RBI Rate Cuts: What Falling Bond Yields Mean for Your Loan EMIs
If you have been waiting for the right time to take a personal loan, the current bond market trend might be signaling that good times are ahead. India's benchmark 10-year government bond yield has been on a downward journey, moving from the 8-7.5 percent range to below 7 percent — and experts believe it could fall further.
So why does this matter to you as a borrower? When government bond yields fall, it means the overall cost of borrowing money in the economy comes down. Banks and lenders can access funds at lower rates, and they often pass on these savings to customers in the form of reduced interest rates on personal loans, home loans, and other credit products.

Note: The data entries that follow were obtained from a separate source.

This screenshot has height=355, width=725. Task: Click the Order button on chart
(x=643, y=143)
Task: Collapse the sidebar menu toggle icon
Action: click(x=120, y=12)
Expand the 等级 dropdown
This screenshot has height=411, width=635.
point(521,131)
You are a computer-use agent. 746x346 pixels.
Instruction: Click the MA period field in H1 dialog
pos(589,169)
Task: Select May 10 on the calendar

The Reserve Bank of India played a key role in this shift by promising to reduce the liquidity deficit in the banking system. When banks have easier access to funds, they become more willing to lend — and at better rates. This creates a favorable environment for everyday borrowers looking for affordable credit.
If you are planning to apply for a personal loan, this is a good time to compare offers across multiple lenders. Platforms like GoCredit help you instantly compare loan offers from top banks and NBFCs, ensuring you get the most competitive interest rate available for your credit profile.
Market conditions can change quickly, so acting at the right time is important. Keep an eye on RBI announcements and repo rate decisions, as these directly influence the loan rates you are offered.
Pro Tip: Before applying for any loan, check your credit score. A score above 750 puts you in a strong position to negotiate lower interest rates and better loan terms from lenders.